Thursday, January 10, 2008

Creature from the Black Lageek

Just to lighten the mood a bit. This comes from News.com (Australia) for Monday:
Scientists have figured out how mice can regain some ability to walk after spinal cord injuries, and hope this insight can lead to a new approach to restoring function in people paralysed by similar damage. ...

Mice given partial spinal cord injuries in the laboratory were gradually able over a period of about eight to 10 weeks to regain the ability to walk, although not as well as before the injury, according to the scientists.

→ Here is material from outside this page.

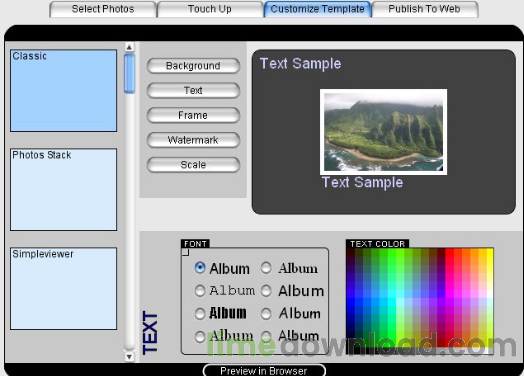Click the Frame button
Screen dimensions: 524x376
(x=193, y=115)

After this partial spinal cord injury, the brain and spinal cord underwent a sort of spontaneous rewiring to control walking even in the absence of the long, direct nerve highways that normally connect the brain to the walking centre in the lower spinal cord, the researchers said.
What happened was that the body was able to use "a previously unrecognised mechanism" involving, essentially, redirecting nerve impulses from the usual long nerve paths to a series of other, shorter, nerve paths in undamaged inner parts of the spinal cord. This raises hopes that with better understanding of the mechanism and the development of rehabilitation therapies to stimulate the shift, people with some types of spinal cord injuries can walk again.
"This is not the end of a story. This is the beginning of a story," said Dr Michael Sofroniew, a professor of neurobiology at the David Geffen School of Medicine at the University of California at Los Angeles who led the research.
But it is a beginning. Christopher Reeve would be happy.